Une seconde solution pour les banques serait de limiter les sources de données de ces outils aux seules données dont les banques disposent, à savoir les données clients qu’elles peuvent collecter tout au long de la relation contractuelle. Il faudra néanmoins bien veiller à prévenir les clients de la finalité de la collecte de telles informations (Loi Informatique et Libertés).
Pour cela elles devront coder des algorithmes respectant le « privacy by design » c’est-à-dire un algorithme respectant les règles de protection des données au moment de sa conception.
Enfin une dernière solution serait, pour les banques, de puiser de l’information dans l’open data qui ne semble pas être dans le scope de la réglementation européenne et qui peut être un complément important aux bases de données dont elles disposent déjà puisque les données présentes dans cet open data ne pourraient être soumises à la réglementation.
L’Europe désavantagée par rapport à ses concurrents Américains ?
Nous l’avons vu, la minimisation des données est un des nouveaux principes érigé par le GDPR qui doit obliger le responsable du traitement à rechercher des solutions permettant de séparer l’identité de la personne des données le concernant et d’effectuer des traitements de données à condition qu’elles ne soient pas à caractère personnel.
Ce principe n’existe pas chez nos voisins Américains qui ne sont donc pas tenus de chercher de telles solutions.

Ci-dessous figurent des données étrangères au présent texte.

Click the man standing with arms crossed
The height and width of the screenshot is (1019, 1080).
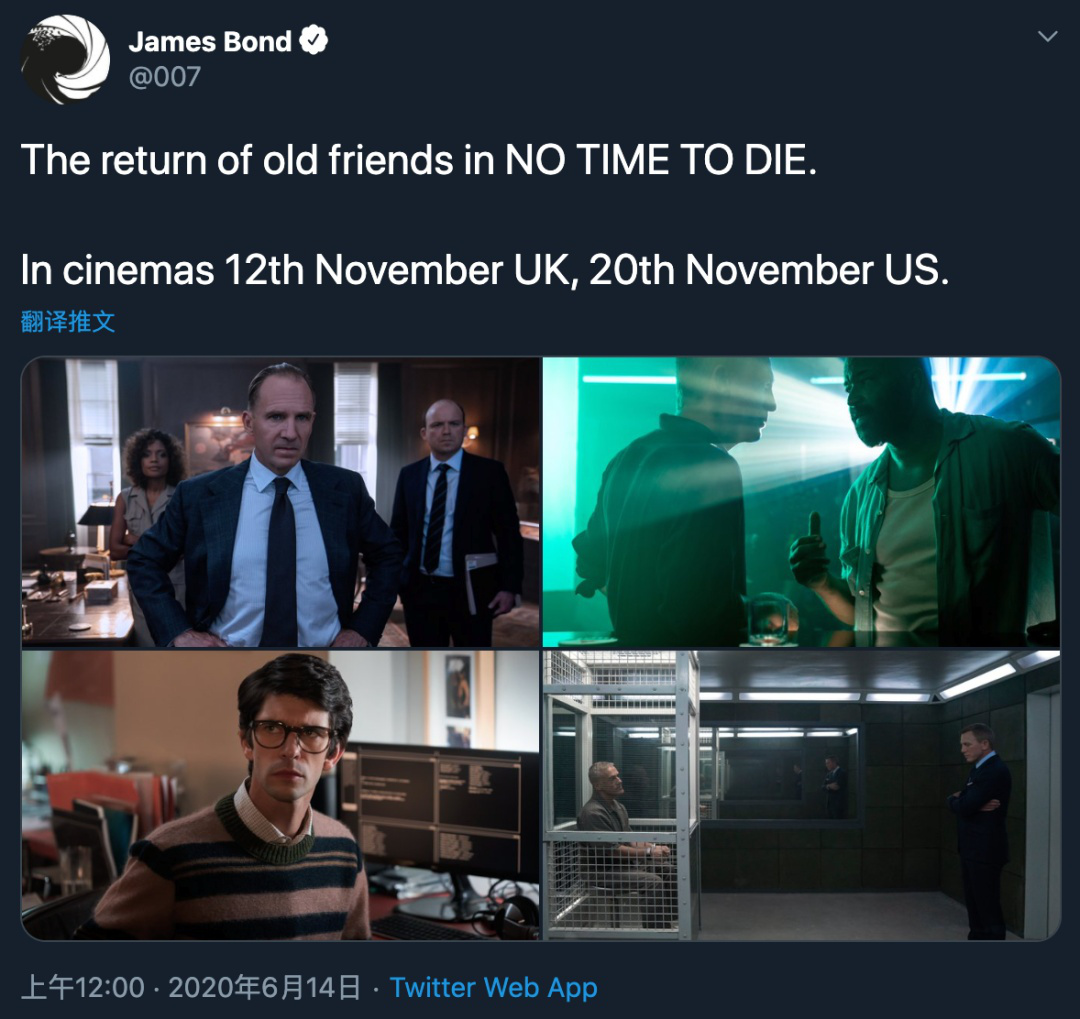[980, 830]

Toutefois le GDPR s’applique à toute entreprise même hors UE qui serait amener à traiter des données personnelles de ressortissants de l’UE (cas des call centers basés hors de l’UE mais s’adressant à des clients européens par exemple)
Attention aux sanctions !
Il est important de préciser que l’année 2018 arrive vite et que les établissements bancaires doivent se mettre le plus rapidement en conformité avec cette nouvelle réglementation au risque d’être durement sanctionnés. En effet le nouveau barème de sanction semble beaucoup plus dissuasif puisque les autorités pourront infliger une amende pour non-respect de ces obligations qui pourra s’élever à 20 millions d’euros ou 4% du chiffre d’affaires.
Nous comprenons donc aisément que le Machine Learning a tous les atouts pour devenir un réel avantage pour les banques, leurs permettant ainsi d’optimiser nombre de leurs processus (Analyse des comportements frauduleux, Lutte contre le blanchiment d’argent et le financement du terrorisme…) mais n’oublions pas que, comme toute nouvelle technologie, elle bénéficie pour le moment d’un certain flou juridique lui permettant une croissance forte et peu contrôlée (sauf quelques règles usant de chemins détournés : protection des données personnelles grâce au GDPR par exemple). Soyons certains que dans les années à venir le législateur se penchera sur le cas du ML, en espérant qu’il ne le limite pas trop afin qu’il reste ce formidable outil source de progrès et d’innovation pour les banques.